§ **Given records**
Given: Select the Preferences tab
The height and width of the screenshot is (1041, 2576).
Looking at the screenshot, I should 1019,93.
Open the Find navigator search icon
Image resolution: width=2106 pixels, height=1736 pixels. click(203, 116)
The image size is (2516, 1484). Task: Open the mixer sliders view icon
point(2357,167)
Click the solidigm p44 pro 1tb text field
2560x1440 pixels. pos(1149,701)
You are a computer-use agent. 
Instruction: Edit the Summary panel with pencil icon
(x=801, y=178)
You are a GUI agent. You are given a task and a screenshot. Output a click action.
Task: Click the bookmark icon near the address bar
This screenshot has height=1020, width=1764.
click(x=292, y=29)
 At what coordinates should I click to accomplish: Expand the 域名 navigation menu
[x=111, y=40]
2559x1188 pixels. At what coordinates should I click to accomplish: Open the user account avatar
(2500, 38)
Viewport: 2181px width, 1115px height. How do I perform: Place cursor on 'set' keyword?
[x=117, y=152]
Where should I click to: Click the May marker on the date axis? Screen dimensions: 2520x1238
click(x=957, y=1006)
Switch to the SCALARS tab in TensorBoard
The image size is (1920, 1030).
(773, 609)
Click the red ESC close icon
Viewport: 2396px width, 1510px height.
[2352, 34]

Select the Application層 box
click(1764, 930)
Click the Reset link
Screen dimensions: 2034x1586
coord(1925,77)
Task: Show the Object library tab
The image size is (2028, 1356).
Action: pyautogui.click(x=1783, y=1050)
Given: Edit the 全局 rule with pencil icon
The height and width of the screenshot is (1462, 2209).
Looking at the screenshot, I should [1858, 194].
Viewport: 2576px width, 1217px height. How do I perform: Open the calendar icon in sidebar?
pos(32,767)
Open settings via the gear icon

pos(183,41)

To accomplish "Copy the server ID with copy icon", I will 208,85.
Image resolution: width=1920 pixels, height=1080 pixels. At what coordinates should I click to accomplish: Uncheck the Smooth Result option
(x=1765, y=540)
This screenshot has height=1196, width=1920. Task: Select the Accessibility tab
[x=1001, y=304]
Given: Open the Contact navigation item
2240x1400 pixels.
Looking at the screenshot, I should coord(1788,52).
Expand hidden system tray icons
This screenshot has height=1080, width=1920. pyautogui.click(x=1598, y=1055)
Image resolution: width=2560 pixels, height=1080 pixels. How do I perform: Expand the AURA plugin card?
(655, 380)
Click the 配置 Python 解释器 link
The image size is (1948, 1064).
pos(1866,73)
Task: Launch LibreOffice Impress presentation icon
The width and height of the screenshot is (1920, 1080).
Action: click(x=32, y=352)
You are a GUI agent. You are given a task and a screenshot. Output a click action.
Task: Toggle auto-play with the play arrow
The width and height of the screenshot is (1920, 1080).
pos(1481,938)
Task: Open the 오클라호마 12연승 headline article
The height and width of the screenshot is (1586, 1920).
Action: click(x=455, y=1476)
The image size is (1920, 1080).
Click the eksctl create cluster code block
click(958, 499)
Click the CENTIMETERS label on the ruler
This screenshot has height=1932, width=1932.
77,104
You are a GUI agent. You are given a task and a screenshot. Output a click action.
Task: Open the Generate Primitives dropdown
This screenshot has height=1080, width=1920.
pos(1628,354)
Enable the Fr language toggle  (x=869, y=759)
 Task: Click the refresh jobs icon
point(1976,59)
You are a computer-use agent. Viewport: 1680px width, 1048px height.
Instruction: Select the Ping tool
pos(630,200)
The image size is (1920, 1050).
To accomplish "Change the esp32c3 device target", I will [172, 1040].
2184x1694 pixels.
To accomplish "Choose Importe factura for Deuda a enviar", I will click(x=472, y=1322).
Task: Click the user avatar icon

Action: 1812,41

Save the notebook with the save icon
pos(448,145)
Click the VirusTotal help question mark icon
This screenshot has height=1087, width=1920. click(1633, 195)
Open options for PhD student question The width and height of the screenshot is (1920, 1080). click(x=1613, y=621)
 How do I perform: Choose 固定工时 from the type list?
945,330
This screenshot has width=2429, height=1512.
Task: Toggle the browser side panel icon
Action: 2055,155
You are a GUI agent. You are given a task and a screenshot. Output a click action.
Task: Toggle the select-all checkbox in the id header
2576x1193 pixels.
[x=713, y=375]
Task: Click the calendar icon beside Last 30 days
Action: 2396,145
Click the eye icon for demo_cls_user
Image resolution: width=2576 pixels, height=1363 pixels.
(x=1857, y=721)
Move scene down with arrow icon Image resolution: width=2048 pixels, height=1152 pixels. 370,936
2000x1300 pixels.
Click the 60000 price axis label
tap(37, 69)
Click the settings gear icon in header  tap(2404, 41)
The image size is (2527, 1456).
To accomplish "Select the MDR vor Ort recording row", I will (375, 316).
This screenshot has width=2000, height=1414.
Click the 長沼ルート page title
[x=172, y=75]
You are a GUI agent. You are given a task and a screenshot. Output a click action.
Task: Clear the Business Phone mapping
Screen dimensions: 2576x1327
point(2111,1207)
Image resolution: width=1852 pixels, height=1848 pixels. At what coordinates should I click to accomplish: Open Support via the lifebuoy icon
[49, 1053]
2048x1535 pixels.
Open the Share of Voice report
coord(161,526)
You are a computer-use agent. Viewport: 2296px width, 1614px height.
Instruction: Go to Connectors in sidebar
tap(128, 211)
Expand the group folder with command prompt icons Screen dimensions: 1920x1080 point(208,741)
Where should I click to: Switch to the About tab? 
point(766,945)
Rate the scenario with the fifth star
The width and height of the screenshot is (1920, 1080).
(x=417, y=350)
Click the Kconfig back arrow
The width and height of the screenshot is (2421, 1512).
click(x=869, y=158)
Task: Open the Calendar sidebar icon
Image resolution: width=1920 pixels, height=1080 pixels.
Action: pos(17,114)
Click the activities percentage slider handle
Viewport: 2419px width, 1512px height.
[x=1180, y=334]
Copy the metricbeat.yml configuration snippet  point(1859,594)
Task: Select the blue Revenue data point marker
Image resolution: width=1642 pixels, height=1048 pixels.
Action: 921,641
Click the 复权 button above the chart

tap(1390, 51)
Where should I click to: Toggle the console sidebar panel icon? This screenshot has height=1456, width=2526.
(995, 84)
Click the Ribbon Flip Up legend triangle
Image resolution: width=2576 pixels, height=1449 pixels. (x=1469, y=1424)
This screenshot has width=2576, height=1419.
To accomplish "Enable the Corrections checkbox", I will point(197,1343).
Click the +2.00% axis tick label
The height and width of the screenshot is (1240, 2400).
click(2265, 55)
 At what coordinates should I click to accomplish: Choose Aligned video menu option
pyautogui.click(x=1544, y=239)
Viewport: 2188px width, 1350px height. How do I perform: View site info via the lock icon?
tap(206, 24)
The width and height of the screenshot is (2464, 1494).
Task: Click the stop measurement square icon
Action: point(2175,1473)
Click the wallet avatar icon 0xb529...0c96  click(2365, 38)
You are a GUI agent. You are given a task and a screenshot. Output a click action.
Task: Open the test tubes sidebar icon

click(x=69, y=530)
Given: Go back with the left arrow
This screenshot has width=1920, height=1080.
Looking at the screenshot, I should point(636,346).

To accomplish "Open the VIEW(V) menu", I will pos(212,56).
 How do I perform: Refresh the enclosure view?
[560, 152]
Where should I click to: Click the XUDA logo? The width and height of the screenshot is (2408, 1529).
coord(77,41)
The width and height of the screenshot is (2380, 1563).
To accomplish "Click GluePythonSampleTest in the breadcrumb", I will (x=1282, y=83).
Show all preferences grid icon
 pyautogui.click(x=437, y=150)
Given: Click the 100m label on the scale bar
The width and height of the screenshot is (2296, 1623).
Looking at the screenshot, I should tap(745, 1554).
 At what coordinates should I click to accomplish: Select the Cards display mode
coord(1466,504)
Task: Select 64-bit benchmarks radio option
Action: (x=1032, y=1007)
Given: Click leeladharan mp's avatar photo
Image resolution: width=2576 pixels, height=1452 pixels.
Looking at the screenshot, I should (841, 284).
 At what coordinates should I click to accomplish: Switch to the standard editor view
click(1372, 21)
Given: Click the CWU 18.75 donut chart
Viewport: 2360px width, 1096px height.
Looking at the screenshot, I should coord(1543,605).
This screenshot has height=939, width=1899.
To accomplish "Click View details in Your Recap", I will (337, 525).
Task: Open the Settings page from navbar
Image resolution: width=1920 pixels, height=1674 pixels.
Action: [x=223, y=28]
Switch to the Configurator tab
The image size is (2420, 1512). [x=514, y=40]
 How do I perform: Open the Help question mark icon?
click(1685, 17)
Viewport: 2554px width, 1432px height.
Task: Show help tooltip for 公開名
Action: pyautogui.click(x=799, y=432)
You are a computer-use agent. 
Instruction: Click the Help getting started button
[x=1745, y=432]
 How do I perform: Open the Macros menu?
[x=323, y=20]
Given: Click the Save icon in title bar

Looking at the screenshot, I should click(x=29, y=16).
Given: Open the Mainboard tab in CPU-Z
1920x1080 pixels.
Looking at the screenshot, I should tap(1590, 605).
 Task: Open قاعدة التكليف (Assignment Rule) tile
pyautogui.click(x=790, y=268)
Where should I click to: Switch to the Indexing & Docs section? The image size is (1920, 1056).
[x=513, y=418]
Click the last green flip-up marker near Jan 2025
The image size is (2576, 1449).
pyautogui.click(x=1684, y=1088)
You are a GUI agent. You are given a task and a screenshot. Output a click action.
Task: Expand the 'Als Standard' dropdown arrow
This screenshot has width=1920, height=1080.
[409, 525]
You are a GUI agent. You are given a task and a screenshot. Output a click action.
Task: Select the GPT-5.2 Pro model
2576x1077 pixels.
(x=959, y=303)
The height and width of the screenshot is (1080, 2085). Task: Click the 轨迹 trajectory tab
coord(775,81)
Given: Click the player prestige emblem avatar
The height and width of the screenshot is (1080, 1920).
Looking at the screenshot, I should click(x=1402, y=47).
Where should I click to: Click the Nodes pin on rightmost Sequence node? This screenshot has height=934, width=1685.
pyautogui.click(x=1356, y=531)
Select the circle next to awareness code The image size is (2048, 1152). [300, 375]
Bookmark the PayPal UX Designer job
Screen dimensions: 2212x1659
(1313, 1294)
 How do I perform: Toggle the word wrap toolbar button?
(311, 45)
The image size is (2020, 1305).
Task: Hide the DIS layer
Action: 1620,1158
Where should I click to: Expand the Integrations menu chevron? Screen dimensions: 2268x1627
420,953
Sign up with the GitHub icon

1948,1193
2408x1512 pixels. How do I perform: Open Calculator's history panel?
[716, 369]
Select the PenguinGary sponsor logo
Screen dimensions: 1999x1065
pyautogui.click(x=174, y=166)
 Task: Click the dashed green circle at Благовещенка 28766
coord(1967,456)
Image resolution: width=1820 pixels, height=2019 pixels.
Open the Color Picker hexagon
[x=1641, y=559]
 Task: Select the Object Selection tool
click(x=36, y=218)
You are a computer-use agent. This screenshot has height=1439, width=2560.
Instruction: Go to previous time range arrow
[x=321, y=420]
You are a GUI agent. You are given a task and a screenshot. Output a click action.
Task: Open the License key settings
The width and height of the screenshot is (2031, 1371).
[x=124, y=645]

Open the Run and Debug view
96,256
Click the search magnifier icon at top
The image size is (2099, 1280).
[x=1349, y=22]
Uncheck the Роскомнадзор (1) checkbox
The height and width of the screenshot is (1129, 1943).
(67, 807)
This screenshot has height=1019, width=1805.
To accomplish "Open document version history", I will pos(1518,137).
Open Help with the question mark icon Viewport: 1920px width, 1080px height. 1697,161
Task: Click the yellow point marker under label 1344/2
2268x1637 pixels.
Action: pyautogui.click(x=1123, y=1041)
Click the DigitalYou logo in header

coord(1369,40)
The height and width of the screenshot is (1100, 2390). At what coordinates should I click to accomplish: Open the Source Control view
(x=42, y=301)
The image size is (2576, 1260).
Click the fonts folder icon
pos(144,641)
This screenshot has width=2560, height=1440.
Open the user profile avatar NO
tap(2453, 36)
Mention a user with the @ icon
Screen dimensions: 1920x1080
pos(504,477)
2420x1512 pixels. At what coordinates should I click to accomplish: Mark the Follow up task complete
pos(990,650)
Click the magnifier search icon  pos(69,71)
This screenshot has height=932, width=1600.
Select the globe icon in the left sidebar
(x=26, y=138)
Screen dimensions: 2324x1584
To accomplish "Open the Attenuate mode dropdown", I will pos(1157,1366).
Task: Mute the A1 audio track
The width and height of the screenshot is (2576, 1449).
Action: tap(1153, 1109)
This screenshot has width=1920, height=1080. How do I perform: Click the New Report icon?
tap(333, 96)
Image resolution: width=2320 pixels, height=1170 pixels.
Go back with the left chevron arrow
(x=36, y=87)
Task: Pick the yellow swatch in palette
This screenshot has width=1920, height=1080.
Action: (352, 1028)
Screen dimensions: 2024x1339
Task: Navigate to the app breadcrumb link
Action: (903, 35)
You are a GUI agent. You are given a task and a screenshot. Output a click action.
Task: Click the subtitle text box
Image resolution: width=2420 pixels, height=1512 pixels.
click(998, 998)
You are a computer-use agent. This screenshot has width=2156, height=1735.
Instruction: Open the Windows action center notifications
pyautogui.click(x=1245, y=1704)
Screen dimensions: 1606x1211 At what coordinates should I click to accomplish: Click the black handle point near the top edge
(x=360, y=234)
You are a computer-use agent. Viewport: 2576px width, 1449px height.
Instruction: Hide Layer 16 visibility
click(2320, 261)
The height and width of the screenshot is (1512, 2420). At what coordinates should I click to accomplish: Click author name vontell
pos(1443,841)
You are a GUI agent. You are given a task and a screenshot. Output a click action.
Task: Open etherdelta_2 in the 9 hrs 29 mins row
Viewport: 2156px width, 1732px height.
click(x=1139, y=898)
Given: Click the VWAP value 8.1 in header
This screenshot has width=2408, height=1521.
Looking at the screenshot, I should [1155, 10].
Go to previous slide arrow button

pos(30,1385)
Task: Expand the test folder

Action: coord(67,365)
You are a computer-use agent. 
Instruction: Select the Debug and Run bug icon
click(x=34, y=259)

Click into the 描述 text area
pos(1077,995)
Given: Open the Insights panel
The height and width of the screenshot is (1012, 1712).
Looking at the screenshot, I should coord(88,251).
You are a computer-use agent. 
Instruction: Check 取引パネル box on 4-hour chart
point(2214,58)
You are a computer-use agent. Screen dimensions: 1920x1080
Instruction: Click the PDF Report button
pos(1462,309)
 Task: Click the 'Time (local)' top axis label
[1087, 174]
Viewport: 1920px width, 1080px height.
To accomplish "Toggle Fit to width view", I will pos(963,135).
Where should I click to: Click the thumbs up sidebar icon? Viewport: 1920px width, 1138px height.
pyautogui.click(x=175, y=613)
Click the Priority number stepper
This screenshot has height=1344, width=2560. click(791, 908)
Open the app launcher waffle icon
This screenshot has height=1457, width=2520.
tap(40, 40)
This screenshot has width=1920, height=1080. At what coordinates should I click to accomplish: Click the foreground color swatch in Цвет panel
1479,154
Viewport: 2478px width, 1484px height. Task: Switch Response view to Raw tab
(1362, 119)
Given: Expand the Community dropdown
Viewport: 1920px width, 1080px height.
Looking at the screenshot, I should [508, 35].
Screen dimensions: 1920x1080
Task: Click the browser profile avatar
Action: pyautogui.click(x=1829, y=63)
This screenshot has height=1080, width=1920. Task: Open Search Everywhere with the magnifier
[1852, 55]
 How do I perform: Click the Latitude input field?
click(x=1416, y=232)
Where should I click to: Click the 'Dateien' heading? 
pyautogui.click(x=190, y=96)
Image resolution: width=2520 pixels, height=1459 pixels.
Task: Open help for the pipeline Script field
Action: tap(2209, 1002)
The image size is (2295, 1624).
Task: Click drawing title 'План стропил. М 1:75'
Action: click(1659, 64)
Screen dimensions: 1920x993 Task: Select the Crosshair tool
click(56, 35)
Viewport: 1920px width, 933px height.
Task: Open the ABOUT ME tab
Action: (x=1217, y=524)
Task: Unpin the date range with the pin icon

§ **Brief**
Work through the data above line by line and give the number of lines in which "Copy" occurs. Add nothing else.

§ **Task result**
2